Productive Pain

A shy client asked me after a short chair massage: “Was that supposed to be… painful?”

Well, it depends on what your definition of pain is.

Well, it depends on a lot of things, actually.

There’s a well-known maxim describing the direct relationship between discomfort and success that can easily illustrate the connection between pain during a massage and the subsequent release of muscle tension. But is it true? Is there no gain, no long lasting benefit of massage, without first causing pain?

Not necessarily. But again, it depends.

I can give the same massage – focused work on uncomfortable trigger points – to two different people, and only one of them will consider the massage painful. It doesn’t necessarily mean that one client’s muscle tension is worse than the other’s, just that they each perceive it differently. Some will feel the massage (or at least parts of it) as painful, full stop. Others will feel the massage as bothersome, maybe painful… but for a purpose. A means to an end. Productive pain.

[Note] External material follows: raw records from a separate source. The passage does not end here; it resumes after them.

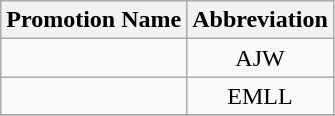
EMLL (260, 96)
AJW (260, 58)
Promotion Name (94, 20)
Abbreviation (260, 20)
Scan for the cell matching the given text and deliver its (X, Y) coordinate at center. 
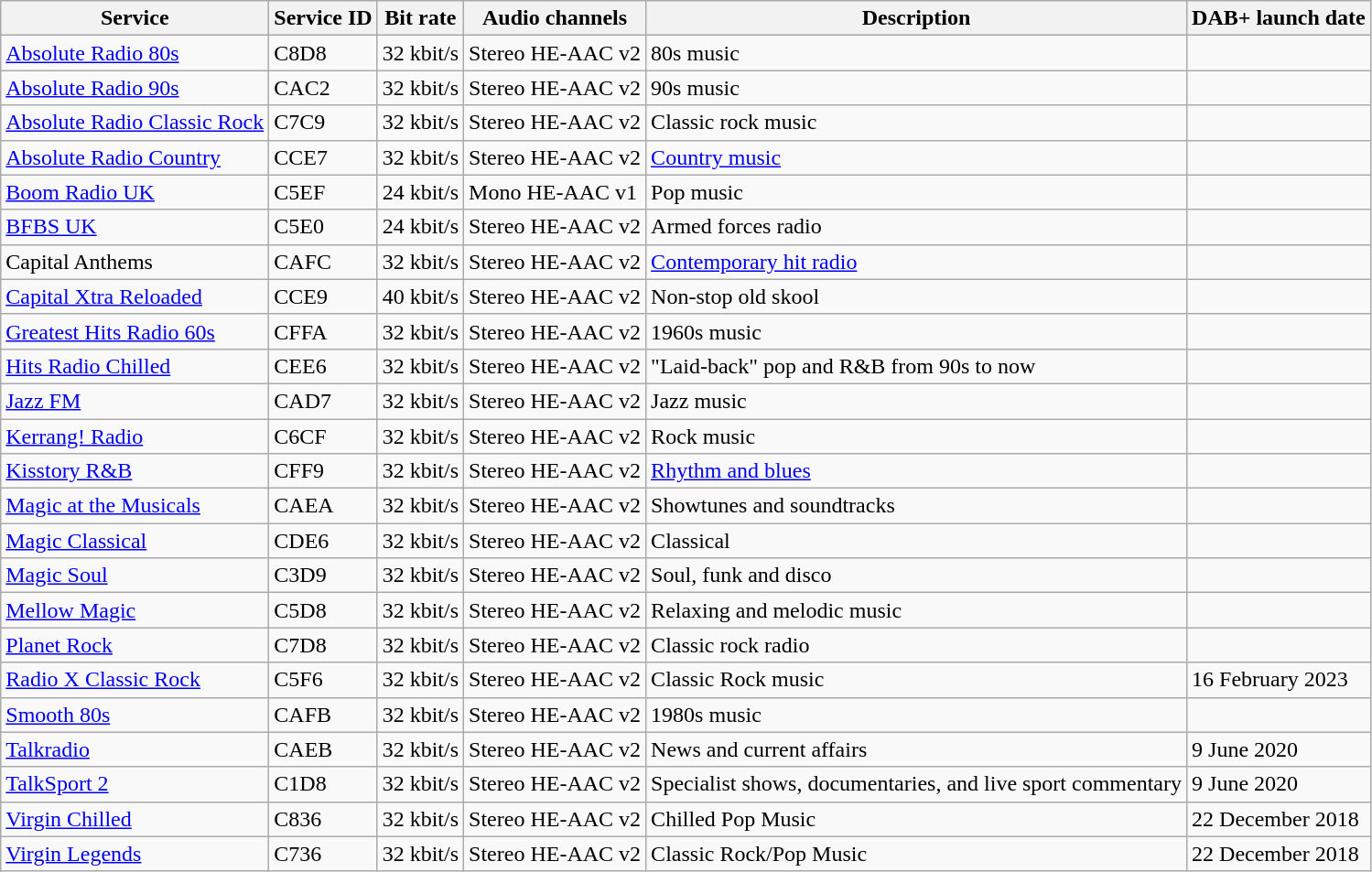
Rock music (917, 437)
Service ID (323, 18)
CCE9 (323, 297)
BFBS UK (135, 227)
Absolute Radio Classic Rock (135, 123)
Specialist shows, documentaries, and live sport commentary (917, 784)
Talkradio (135, 750)
90s music (917, 88)
16 February 2023 (1280, 680)
Classic Rock/Pop Music (917, 854)
Boom Radio UK (135, 192)
80s music (917, 53)
Audio channels (555, 18)
CEE6 (323, 366)
C6CF (323, 437)
CAC2 (323, 88)
Hits Radio Chilled (135, 366)
Smooth 80s (135, 715)
Capital Xtra Reloaded (135, 297)
News and current affairs (917, 750)
CAEA (323, 506)
Planet Rock (135, 645)
Country music (917, 157)
40 kbit/s (420, 297)
C736 (323, 854)
Relaxing and melodic music (917, 610)
Virgin Chilled (135, 819)
CFFA (323, 331)
Capital Anthems (135, 262)
C7D8 (323, 645)
Classic Rock music (917, 680)
Virgin Legends (135, 854)
Bit rate (420, 18)
Contemporary hit radio (917, 262)
CCE7 (323, 157)
CAD7 (323, 401)
C5D8 (323, 610)
Armed forces radio (917, 227)
Classical (917, 541)
Kisstory R&B (135, 471)
Magic Classical (135, 541)
Magic at the Musicals (135, 506)
Description (917, 18)
Classic rock music (917, 123)
C7C9 (323, 123)
1960s music (917, 331)
CFF9 (323, 471)
Absolute Radio 90s (135, 88)
Pop music (917, 192)
C836 (323, 819)
C1D8 (323, 784)
Radio X Classic Rock (135, 680)
CAEB (323, 750)
CDE6 (323, 541)
C3D9 (323, 576)
Greatest Hits Radio 60s (135, 331)
Jazz FM (135, 401)
C5EF (323, 192)
TalkSport 2 (135, 784)
Classic rock radio (917, 645)
Rhythm and blues (917, 471)
Jazz music (917, 401)
C8D8 (323, 53)
Service (135, 18)
Absolute Radio 80s (135, 53)
Kerrang! Radio (135, 437)
Absolute Radio Country (135, 157)
C5E0 (323, 227)
Chilled Pop Music (917, 819)
Mellow Magic (135, 610)
CAFB (323, 715)
Mono HE-AAC v1 (555, 192)
"Laid-back" pop and R&B from 90s to now (917, 366)
1980s music (917, 715)
CAFC (323, 262)
Soul, funk and disco (917, 576)
Showtunes and soundtracks (917, 506)
DAB+ launch date (1280, 18)
C5F6 (323, 680)
Magic Soul (135, 576)
Non-stop old skool (917, 297)
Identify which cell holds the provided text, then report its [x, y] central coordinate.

At the start of an intensive trigger point treatment (that continued weekly for 2 months), one of my clients likened my massages to medical procedures. She grimaced and flinched through each one, and while she certainly felt better afterwards, the massages themselves weren’t something she looked forward to. But when I shared this metaphor with another client of mine (who was seeing me for the same reasons), she merely shrugged. The massages weren’t painful – they were useful.

As a massage therapist, I’m not looking to cause my clients pain. But I am looking to relieve my clients’ muscle tension, and sometimes pain is the conscious response.

When a client tells me that my pressure is causing pain, sometimes I’ll back off and use a lighter touch. Other times, though, I’ll just instruct them to take deep breaths and distract themselves from the discomfort. I’m not just trying to make my clients occasionally suffer, I promise. Rather, there’s a tangible difference in the muscles in each circumstance.

Pain can be a good thing. Sometimes pain is the signal sent from the muscles to the brain that says ouch, that really hurts, stop doing it. That pain is how you save yourself from injury. Other times, though, pain is just the response from an oversensitive muscle that shouldn’t be reacting the way it is. This pain is a sign that something in the muscle is not right. In a broad sense, that’s the distinction I can feel during the massage.

So with all this discussion, what am I trying to say? When is comes to massage, sometimes it’s hard to distinguish productive pain from injurious pain. There’s a thin line between “hurts so good” and “hurts so much I want to punch you in the face”. While some amount of pain may be necessary (depending on how much muscle tension you have), don’t assume that all pain is good pain. Don’t be afraid to communicate with your therapist so that you can have the most relaxing and productive massage possible.